AKP’nin 10 ay öncesindeki Sanayi Bakanı Ali Coşkun’la bürosunda sohbet ediyoruz.
İhlas
Finans’ın kurucu genel müdürü olan ve oradaki hortumlamalara baştan
beri isyan ettiği bilinen Ali Bey’e Tayyip Bey’in önceden zerre
sevmediği İhlas’ı ve Enver Ören’i birden sahiplenmesinin perde arkasını
sordum:
Aldığım cevabın özeti şudur:
“Tayyip Bey, Enver Bey’i
yine sevmez ama belli ki hesapları var. İhlas Finans olayında başta bu
işi temizleyelim, hazırlığı yap diye bana talimat veren Sayın
Başbakandır. Hal böyle iken Sayın Erdoğan son anda hiç beklenmedik bir
şekilde frene bastı. Belli ki o arada bir şeyler oldu.”
Evet
görüldüğü gibi tıpkı Ahmet Ertürk gibi, Ali Coşkun da İhlas
Finans’daki hortumlamanın üzerine gidilmesinde Tayyip Erdoğan’ın kalkan
olduğunu söylüyor.
Peki ama neden? Ne oldu da Başbakan birden bire değişti?
Tablo
bu iken bırakın Tayyip Erdoğan’a mideden bağımlı olan sözde muhafazakar
gruplar, muhalefet partileri bile bu hadiseyi afişe edip gündeme
getirmedi.
Tamam CHP oluşturduğu İhlas Finans dosyasını afişe için
uygun bir zamanı bekliyor olabilir, ancak Deniz Bey, Enver Ören
tarafından kendisine gece yarıları açılan ağlamaklı telefonlardan
etkilenir diye de düşünmüyor değilim... Çünkü Enver Bey’in etkili
feryatlı ağlamalarına 28 Şubat sürecinde Genelkurmay karargahında iki
kez tanıklık ettim. CHP lideri eğer birilerinin ağlamasına kulak
verecek ise bu Enver Ören değil, Allah(cc) ve din istismarları ile para
kaptıran onbinlerce yetim ve gariplerin feryatları olmalıdır.

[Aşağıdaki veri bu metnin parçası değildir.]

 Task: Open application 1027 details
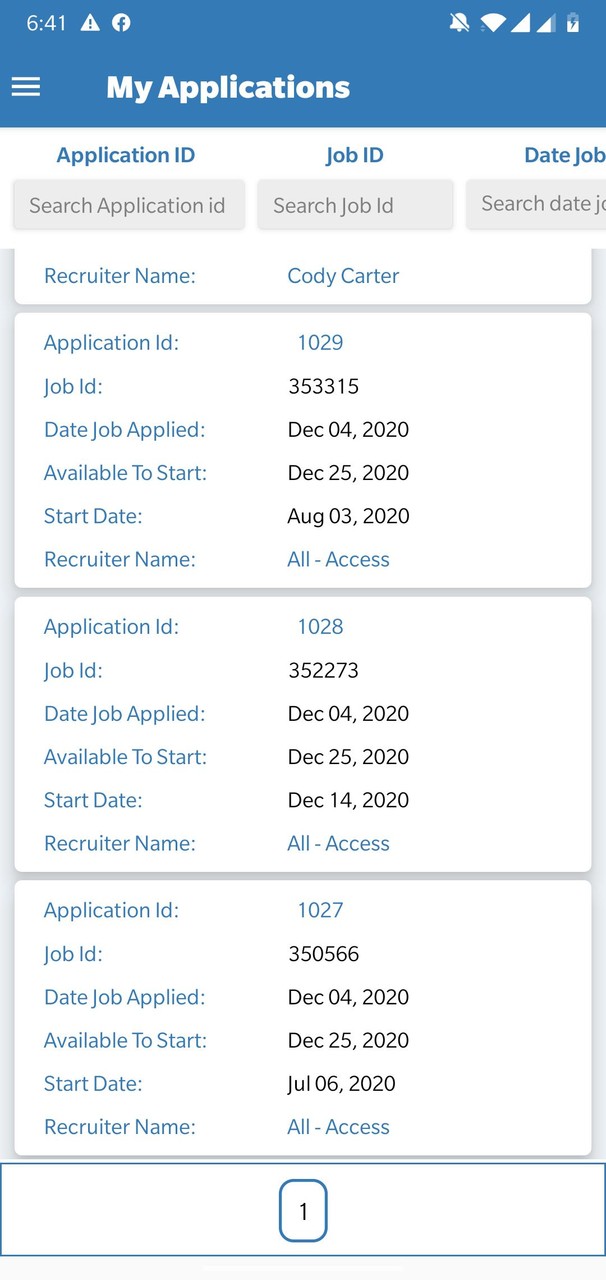click(x=320, y=910)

Tam bu noktada konu ile ilgili olarak çok önemli bir haber verelim.
İhlas Finans dosyası kapanmadı ve kapanmayacak.
Kesin bilgilerimle söylüyorum ki İhlas’la ilgili olarak önümüzdeki günlerde acayip gelişmeler olacak...
PES Kİ NE PES...
GAP Tayyip Bey’in kardeşlik projesi imiş!
Dün
AKP matbuatında bir haber: Tayyip Bey yüzyılın en büyük kardeşlik
projesini başlattı.. Kastettiği proje GAP... Tayyip Bey başlatmış
onu... Bu millet kör ve sersem ya, yuttur yutturabilirsen... Yahu,
Tayyip Bey başlattı dediğin proje onlarca yıldır yürüyor ve hakkında
yüzlerce cilt kitap bile yazıldı. AKP ve Erdoğan bu projeyi değil
başlatan, tersine onu gömen, rafa kaldıranlardır. İşte size devlet
kayıtları. GAP’a Türkiye 1970’lerden beri her yıl büyük kaynaklar
ayırdı. İşte son 10 yıl: 1998, 1999, 2000’de GAP’a ayrılan kaynak 1.5
milyar doların üstünde... 001’de yani kriz yılında bu miktar 800 milyon
dolara iniyor. 2002, 2003 ve 2004’de bu rakam korunuyor. Ve işte son üç
yıl :2005’de GAP’a ayrılan para 25 milyon dolar, 2006’da 24 milyon
dolar, 2007de 21 milyon dolar. Evet yanlış okumuyorsunuz, AKP iktidarı
ile GAP’a ayrılan para bu. Hal böyle iken bunu görmeyeceksiniz ve
seçim öncesinde yapılan sanal töreni, Tayyip Bey’den yüzyılın projesi
diye sunacaksınız. Vallahi pes... Ama adamlar haklı canım,Tayyip olmasa
onlar da olmayacak ki!.. Bir de bunlara gazete ve burada çalışanlara
gazeteci demezler mi!
BİZDE BÖYLE...
Remzi Gür olayı Batı’da olsa!
Remzi
Gür’ü biliyorsunuz, Başbakan’ın kankası ve dostu olan ünlü işadamı.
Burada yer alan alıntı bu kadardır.